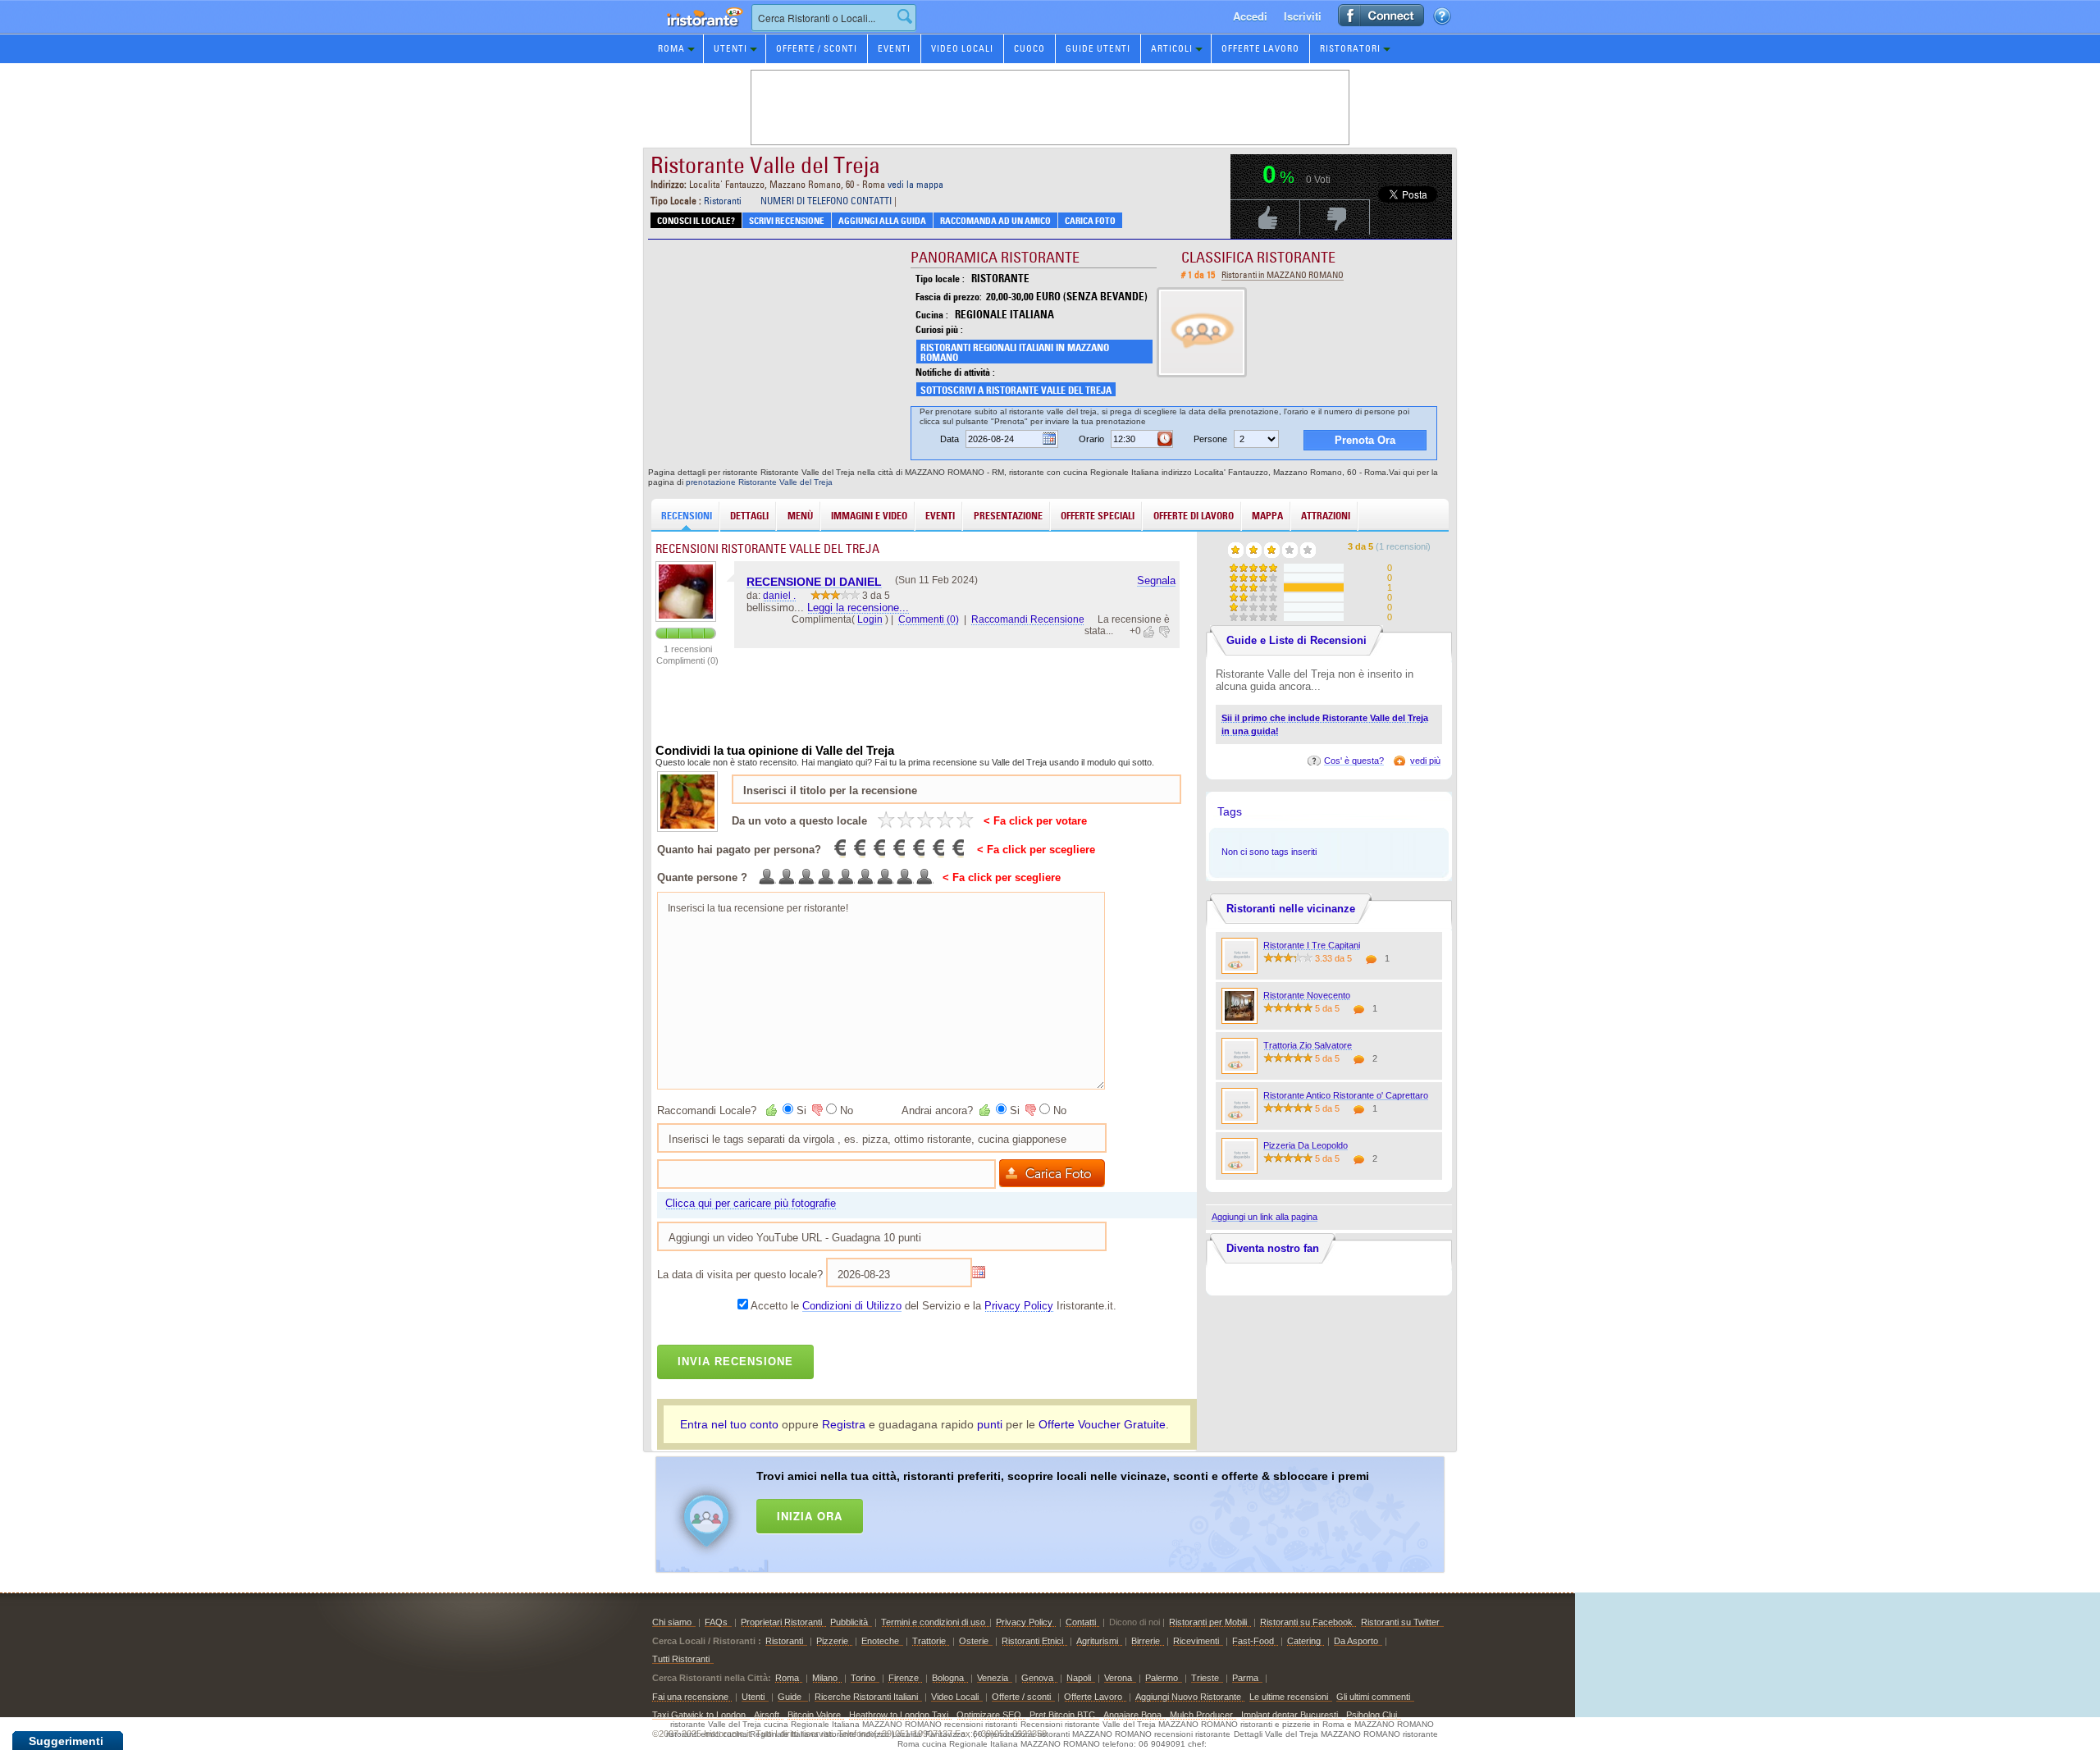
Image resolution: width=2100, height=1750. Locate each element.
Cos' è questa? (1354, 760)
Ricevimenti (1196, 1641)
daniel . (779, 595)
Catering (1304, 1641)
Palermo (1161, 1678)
====
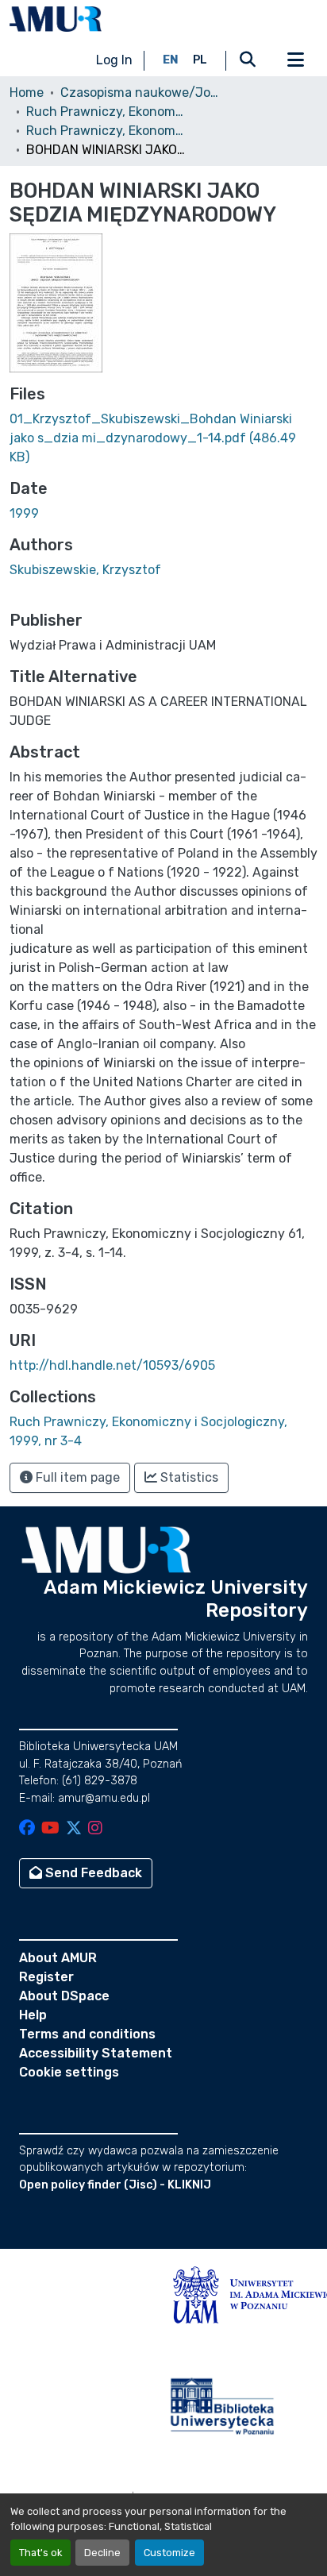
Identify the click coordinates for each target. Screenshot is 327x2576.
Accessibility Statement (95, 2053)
====
Exercise - Transcribe the records above from the line holding "Identify the click" down to the line holding "Accessibility Statement (95, 2053)", inclusive, without adding anything.

Result -
Identify the click coordinates for each target. Screenshot is 327x2576.
Accessibility Statement (95, 2053)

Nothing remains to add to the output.